Fetva Konuları
MİRAS,VASİYET VE VAKIF
VASİYET
897. Kişinin, mallarını eşi hayattayken eşine, onun vefatından sonra da bir
vakfa verilmek üzere vasiyet etmesi caiz midir?
Vasiyet, ölümden sonraya bağlı olmak üzere teberru yoluyla bir malı bir şahsa
temlik etmek, bırakmaktır. Tanımından da anlaşılacağı üzere vasiyet ölüme bağlı
bir tasarruftur. Bir kişi, mal ve haklarının üçte biri üzerinde ölüme bağlı
tasarrufta bulunabilir, geriye kalan üçte ikisi varisler namına korunmuş
hissedir (Buhârî, Vasâyâ 3). Bir kişi, malının üçte birden fazlasını vasiyet
etmiş olursa, bu vasiyetin geçerli olması varislerin kabulüne bağlıdır. Kabul
ederlerse vasiyet yerine getirilir, etmezlerse terekenin üçte birine tekabül
eden kısmı ifâ edilir, geriye kalan kısmına ait vasiyet hükümsüz kalır.

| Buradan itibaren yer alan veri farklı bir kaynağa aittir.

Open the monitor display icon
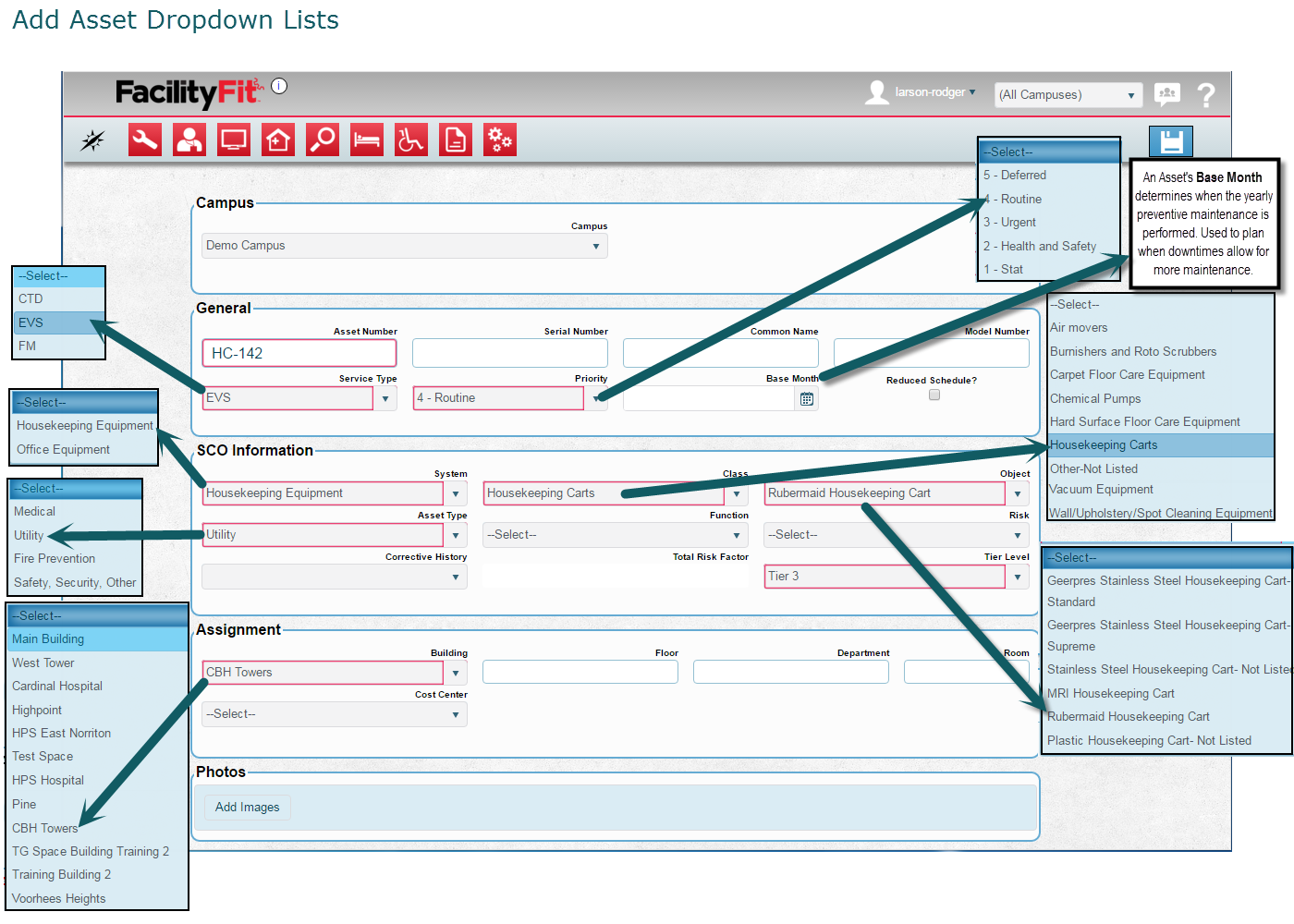This screenshot has width=1294, height=924. (234, 140)
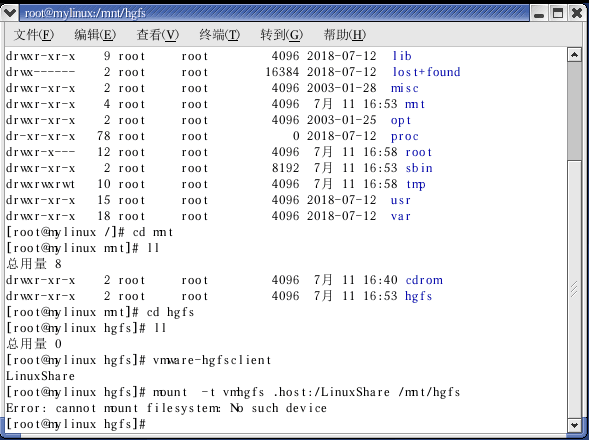Click the blue cdrom directory entry
Image resolution: width=589 pixels, height=440 pixels.
point(424,280)
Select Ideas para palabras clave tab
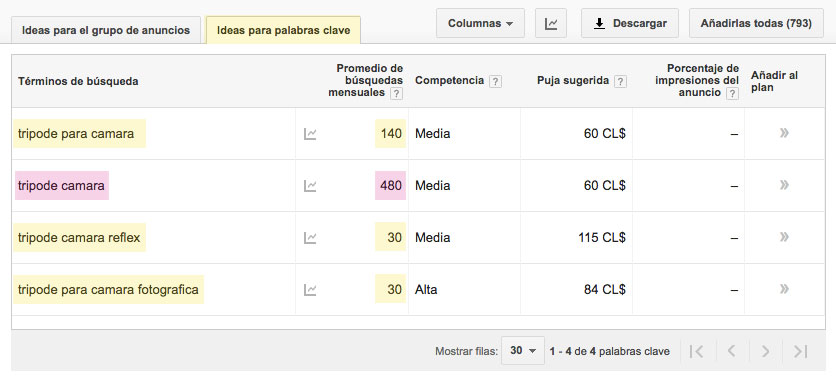Image resolution: width=836 pixels, height=376 pixels. [x=283, y=30]
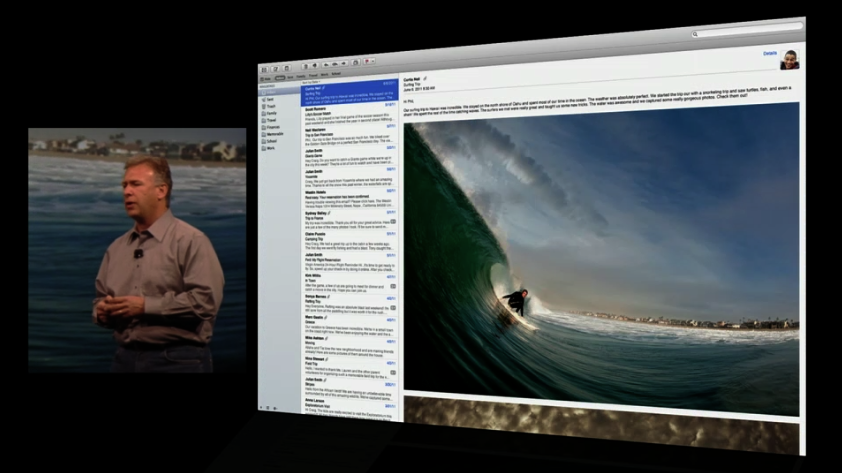842x473 pixels.
Task: Select the Sent tab in favorites bar
Action: (x=291, y=77)
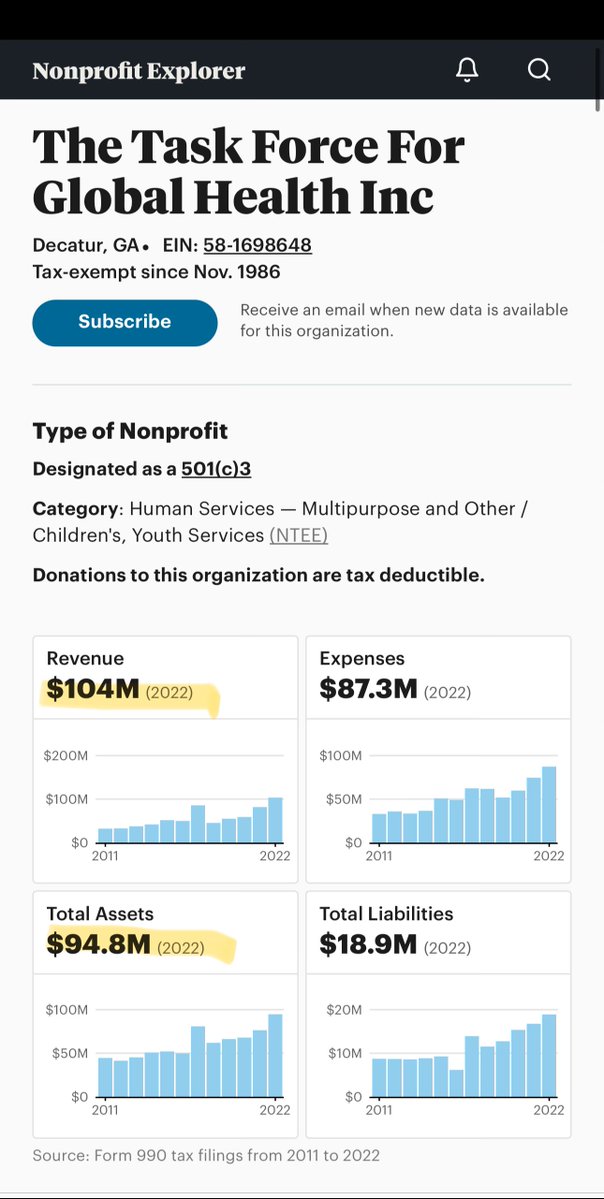This screenshot has width=604, height=1199.
Task: Click the 2022 bar in Total Liabilities chart
Action: [x=549, y=1055]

Aynı şekilde ölen kişinin, varislerden herhangi birine yapacağı mal vasiyeti,
diğer varislerin izni olmadıkça geçerli değildir. Zira Hz. Peygamber (s.a.s.),
“Allah Teâla, her hak sahibine hakkını vermiştir. Bu sebeple, vârise
(vârislerden biri lehine) vasiyet yoktur.” (Tirmizî, Vesâyâ 5; Ebû Dâvud, Vesâyâ,
6) buyurmuştur.
Buna göre kişinin eşine yaptığı vasiyet mirasçı olduğu için geçerli değildir.
Ölmeden önce bağışlanıp teslim edilmeyen malların tamamı, dinen kişinin
ölümünden sonra hayatta olan mirasçılarının olur. Bir vakfa yapılan vasiyet ise,
ölenin geride bıraktığı mal ve haklardan, techiz ve tekfîn masrafları çıktıktan,
borçları ödendikten sonra terekenin 1/3’ini geçmemek kaydıyla yerine getirilir.
Geriye kalan mal mirasçılarına intikal eder.